TRY IT: Copy out exactly the lines below that run from the one holding "For every named" to the one holding "四川迈克总代理——选择迈克阀门=选择成功！品牌+规模+平台+可持续发展优势! (354, 2112)", keeping both of those lines and no others.

THE DATA:
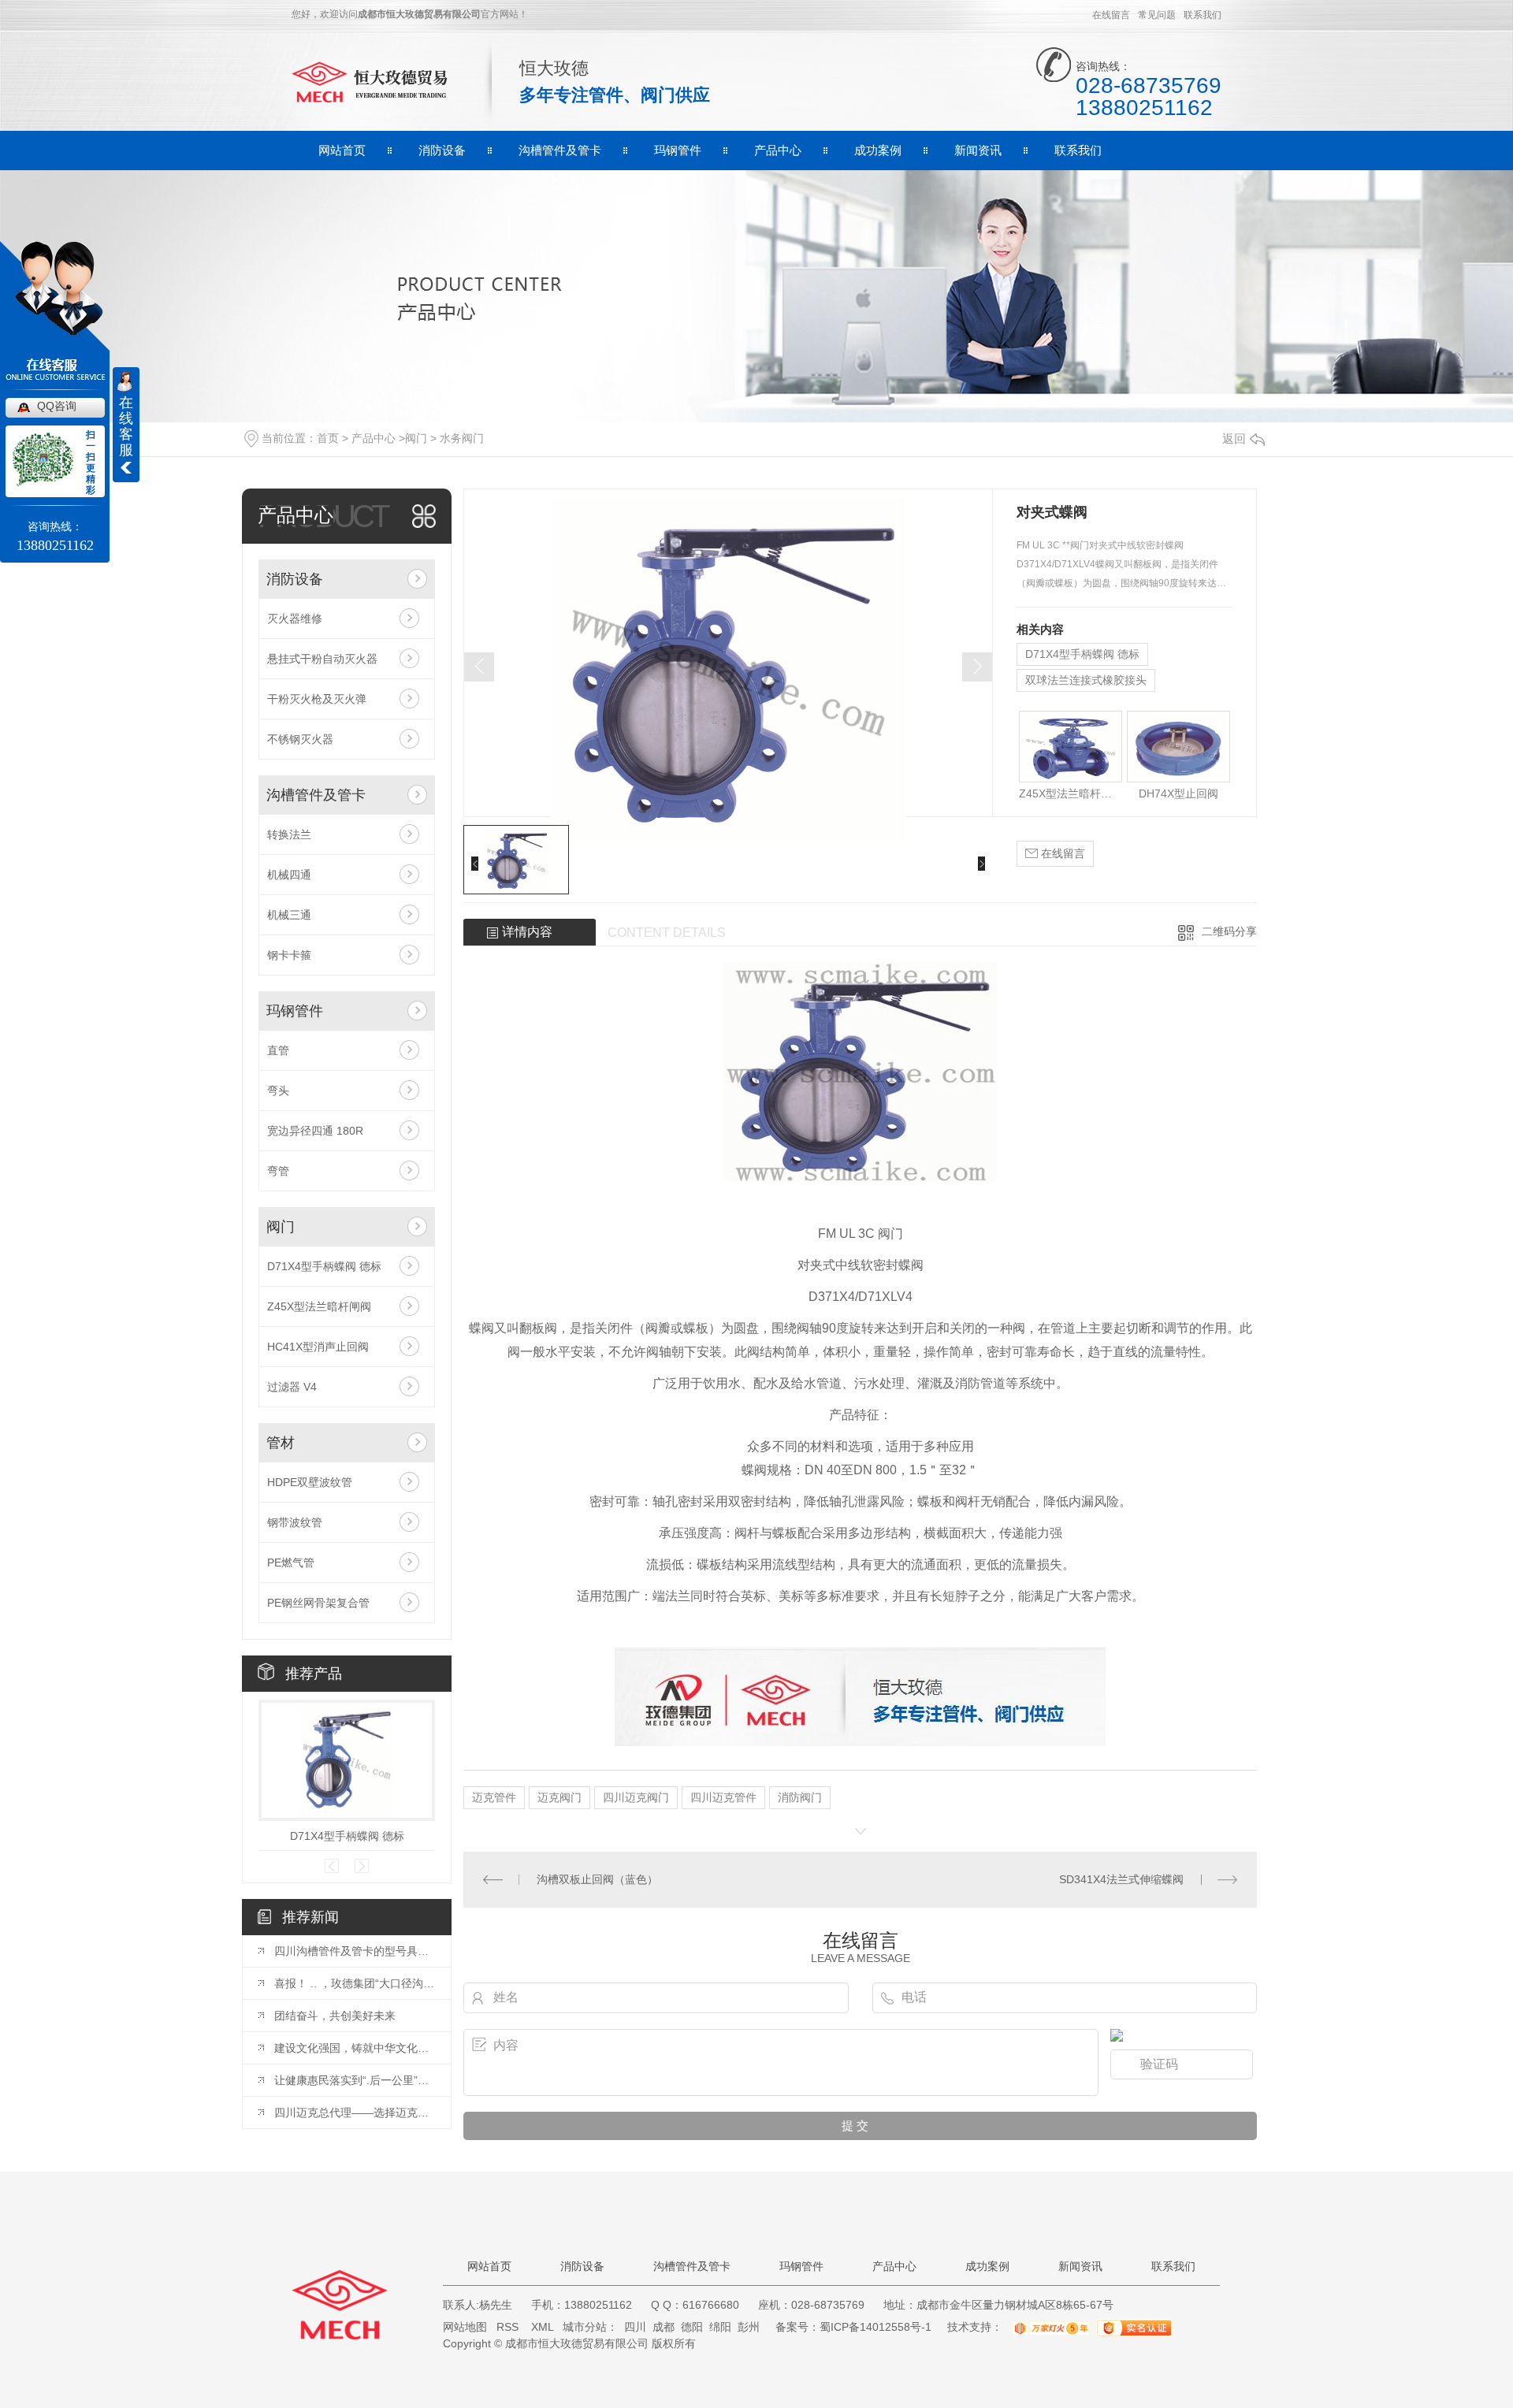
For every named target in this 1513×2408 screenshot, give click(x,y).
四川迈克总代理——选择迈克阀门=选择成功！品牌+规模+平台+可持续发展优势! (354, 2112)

* * *

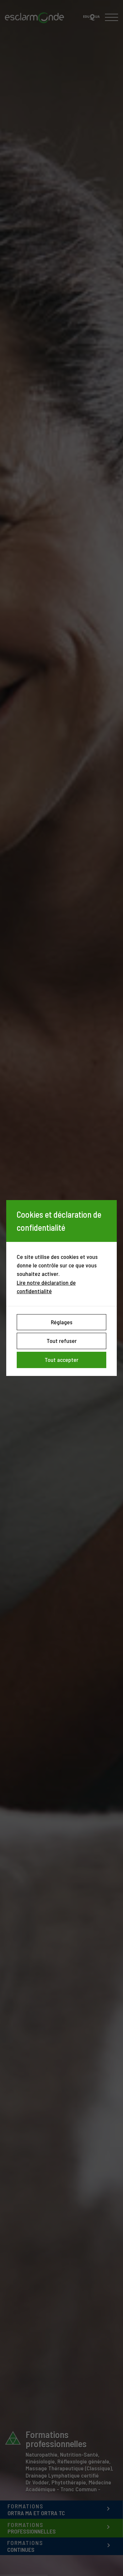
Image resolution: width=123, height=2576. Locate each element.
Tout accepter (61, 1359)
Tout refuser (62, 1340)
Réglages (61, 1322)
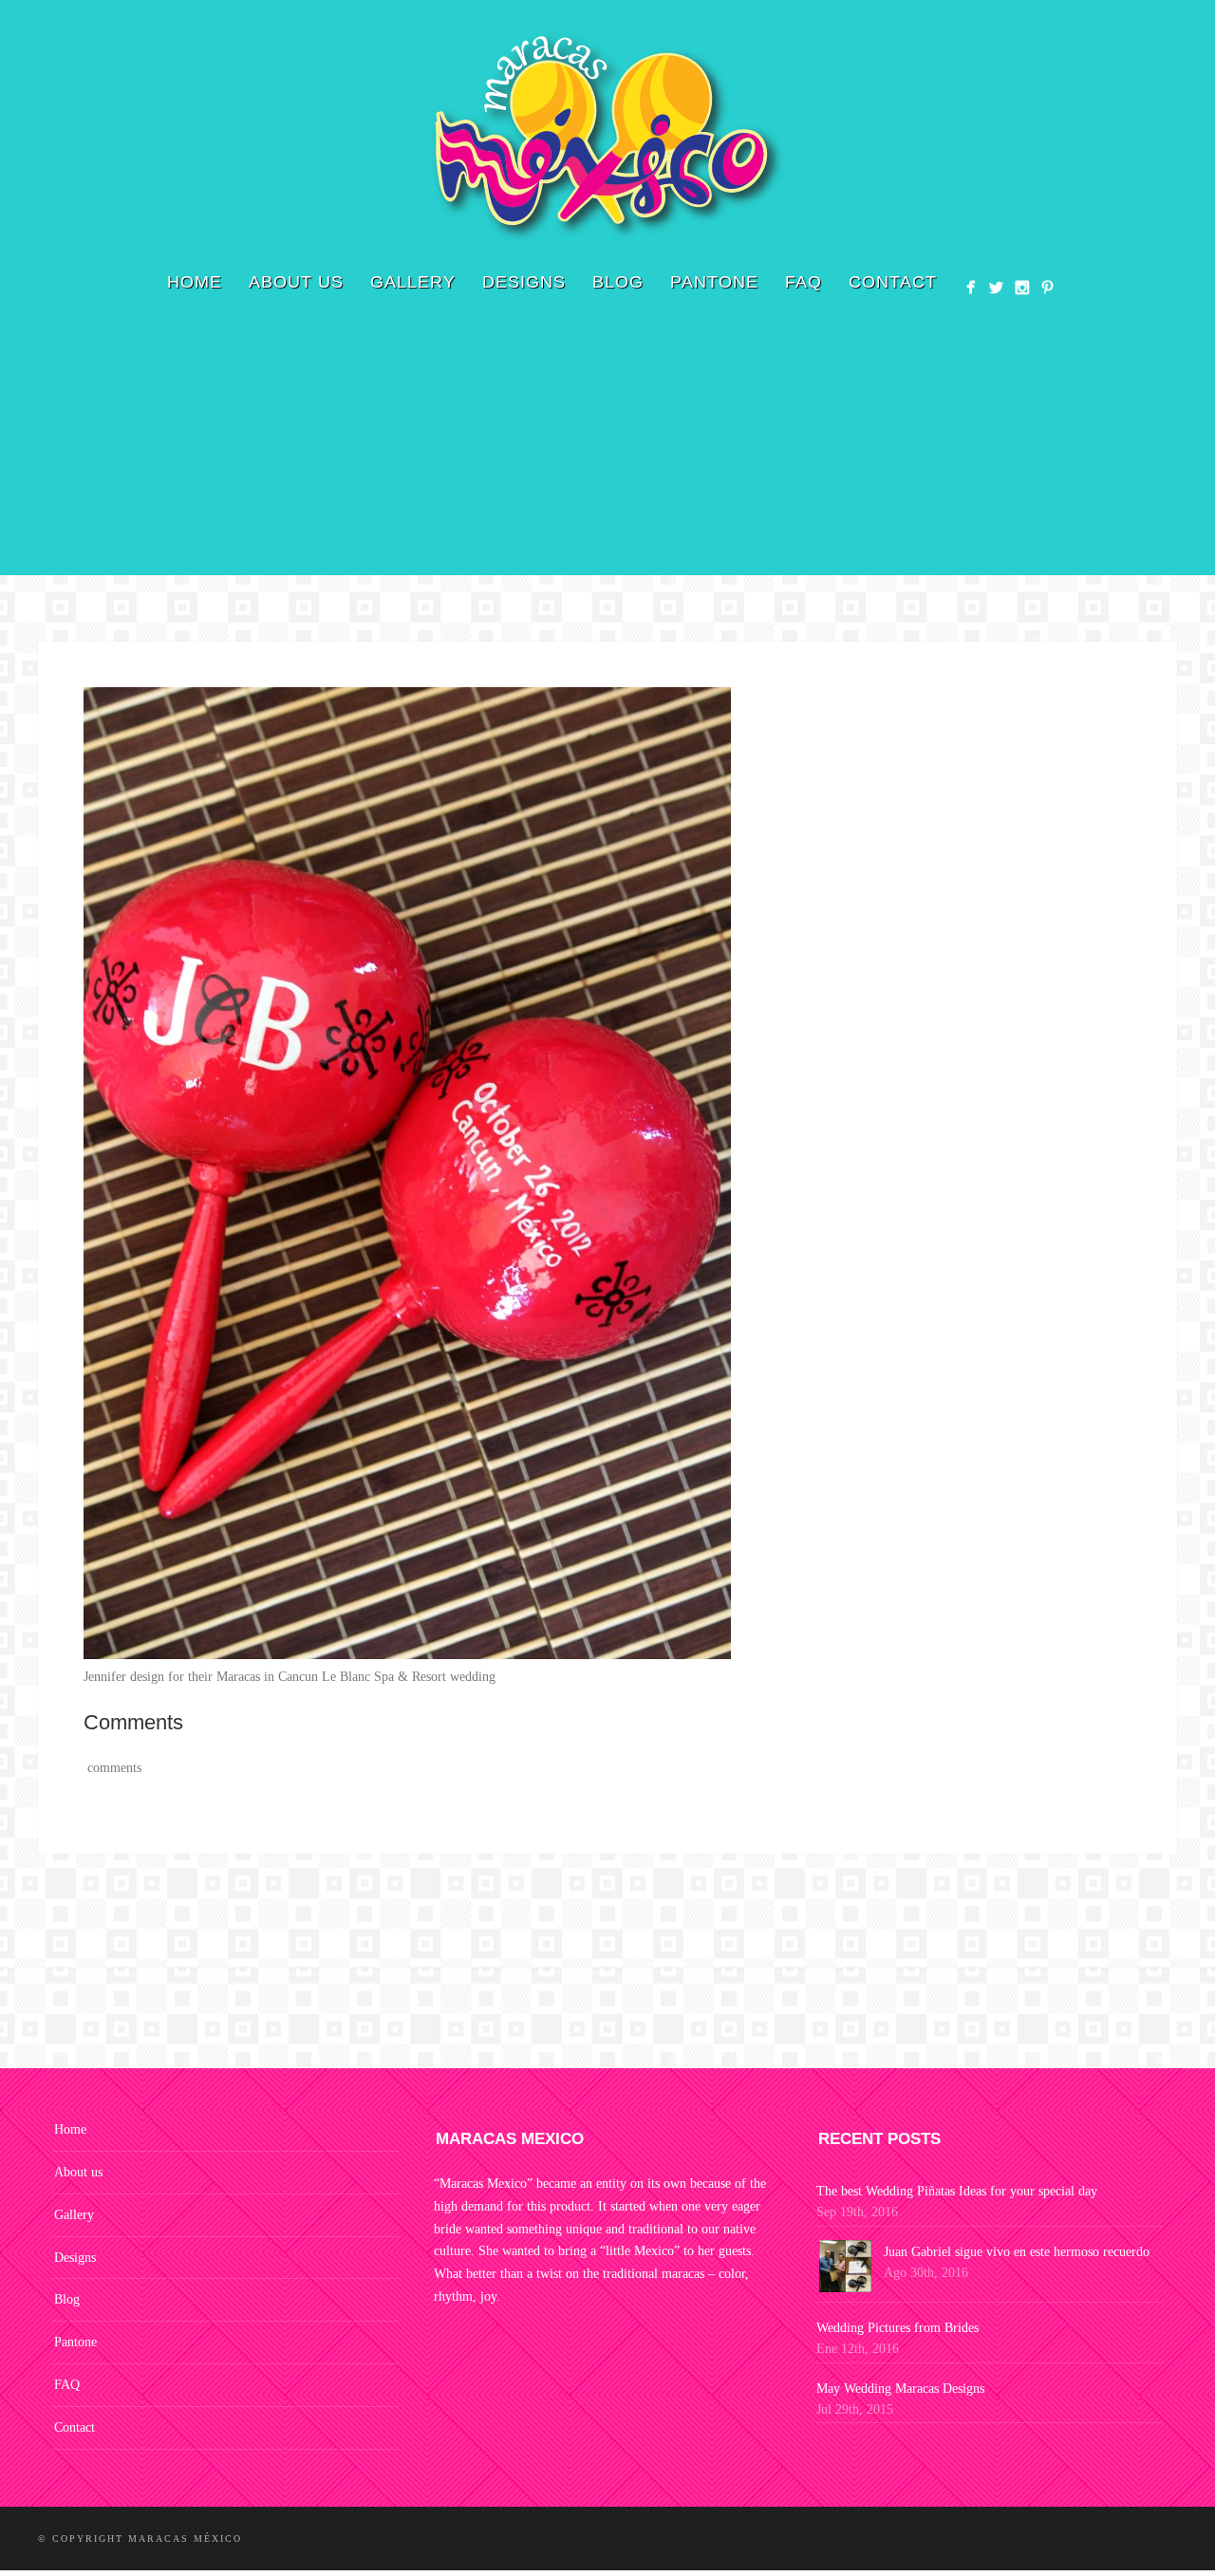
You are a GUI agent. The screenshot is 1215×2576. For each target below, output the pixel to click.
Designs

REPLY:
For every named target in this 1513×2408 screenshot, give click(x,y).
四川迈克总代理——选择迈克阀门=选择成功！品牌+规模+平台+可持续发展优势! (354, 2112)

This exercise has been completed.